This is the mail archive of the gcc-patches@gcc.gnu.org mailing list for the GCC project.


Index Nav: [Date Index] [Subject Index] [Author Index] [Thread Index]
Message Nav: [Date Prev] [Date Next] [Thread Prev] [Thread Next]
Other format: [Raw text]

Thread.sleep() and System.nanoTime() fixes


This patch is motivated by the intermittent Thread_Sleep failures on
darwin.

There were two interrelated problems.  Firstly, the system
pthread_cond_timedwait uses a different underlying clock than the
realtime one; the clock used appears to be uncorrected, so if you have
a system that runs fast, your timedwaits will be a little shorter than
you asked for (by as much as 200 parts per million or so).

Normally, no-one would care, because the overhead is greater than the
difference.  However, there was another bug in _Jv_CondWait that was
also shortening the time for a sleep.  _Jv_CondWait was taking the
requested sleep time in milliseconds, and adding it to the system time
in milliseconds to get the time to wake up.  The problem with this is
that if the system wakes a thread up at exactly the time computed, it
won't have slept for the full time requested; the sleep might be up to
a millisecond short.

The combination of these was that the following would happen:

1. Program asks for time.  Actual time is, say, 123.456700 seconds.
   Program gets time in milliseconds, 123.456 seconds.
2. Program asks to sleep for 50 milliseconds = 0.050 seconds.
3. _Jv_CondWait would turn this into a request to sleep until
   123.506000 seconds (instead of 123.506700 seconds).
4. Darwin would wake task up at time 123.505990 seconds.
5. Program asks for time, and gets time as 123.505 seconds, and says
   "hey, that was only a 0.049 second sleep!"

I fixed the _Jv_CondWait problem by (a) using a more accurate clock,
and (b) when only milliseconds are available (which might not actually
happen on any system using this routine) adding half a millisecond to
the current time to reduce the maximum size of the error.

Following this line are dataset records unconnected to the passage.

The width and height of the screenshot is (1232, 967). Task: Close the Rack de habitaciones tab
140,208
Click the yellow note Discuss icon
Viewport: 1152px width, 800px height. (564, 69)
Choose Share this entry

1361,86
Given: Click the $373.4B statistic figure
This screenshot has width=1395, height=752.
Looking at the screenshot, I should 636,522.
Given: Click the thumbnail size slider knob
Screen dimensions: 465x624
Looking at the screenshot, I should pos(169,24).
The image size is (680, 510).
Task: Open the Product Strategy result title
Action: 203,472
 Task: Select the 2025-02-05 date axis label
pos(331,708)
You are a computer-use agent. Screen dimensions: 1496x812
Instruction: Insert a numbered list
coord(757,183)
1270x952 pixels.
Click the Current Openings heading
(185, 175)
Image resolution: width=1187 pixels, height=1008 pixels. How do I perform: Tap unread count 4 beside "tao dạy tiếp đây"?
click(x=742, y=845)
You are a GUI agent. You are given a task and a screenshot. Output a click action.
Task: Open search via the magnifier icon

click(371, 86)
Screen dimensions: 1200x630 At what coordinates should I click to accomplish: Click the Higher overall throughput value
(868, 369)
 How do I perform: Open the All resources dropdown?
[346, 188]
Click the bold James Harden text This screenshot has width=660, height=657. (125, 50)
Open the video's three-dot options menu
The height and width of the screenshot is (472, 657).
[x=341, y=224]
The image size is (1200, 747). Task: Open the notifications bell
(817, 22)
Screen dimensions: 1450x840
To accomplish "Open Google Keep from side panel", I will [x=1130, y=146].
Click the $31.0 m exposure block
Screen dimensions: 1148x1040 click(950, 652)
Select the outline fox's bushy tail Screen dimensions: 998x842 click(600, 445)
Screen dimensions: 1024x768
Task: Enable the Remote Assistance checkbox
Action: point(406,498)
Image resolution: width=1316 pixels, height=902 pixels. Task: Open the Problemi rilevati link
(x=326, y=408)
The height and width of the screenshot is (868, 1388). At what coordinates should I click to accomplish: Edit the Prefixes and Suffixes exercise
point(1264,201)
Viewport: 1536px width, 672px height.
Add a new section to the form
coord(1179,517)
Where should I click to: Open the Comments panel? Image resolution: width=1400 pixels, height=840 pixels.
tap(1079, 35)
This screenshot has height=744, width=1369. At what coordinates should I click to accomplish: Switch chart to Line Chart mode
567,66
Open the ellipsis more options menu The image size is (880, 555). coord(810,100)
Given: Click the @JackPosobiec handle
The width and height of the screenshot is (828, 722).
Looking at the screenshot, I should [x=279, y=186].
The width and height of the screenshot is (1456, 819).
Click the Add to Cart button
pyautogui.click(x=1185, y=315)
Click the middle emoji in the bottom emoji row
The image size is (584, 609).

Making this much more confusing was yet another bug, which is that on
Darwin System.nanoTime() was actually returning microseconds (10^-6
second) not nanoseconds (10^-9 second), and only doing it to
millisecond accuracy anyway.  On platforms where clock_gettime is
available, it was even worse: it was returning nanoseconds, plus
1/1000 of the number of seconds, so occasionally time would go
backwards.

So, the effect of this patch is that the Thread_Sleep failures become
much less common.  They now happen about 1/60 of the time on my
machine instead of 1/5 of the time.

The remaining problem on Darwin (that the system sometimes comes back
early) is being tracked as <rdar://problems/4728069>; I can confirm it
is a general platform problem because the system Java interpreter
fails the new testcase too.

The new testcase does fail every time for me on Darwin, with
output like:

failed, iteration 89, time 9981000ns

due to the Darwin bug.  If we feel this should be suppressed
because Java doesn't guarantee such exact timing, it's easy to tweak
the value in the testcase; it would probably pass every time if it was
comparing against, say, 9900000 instead of 10000000.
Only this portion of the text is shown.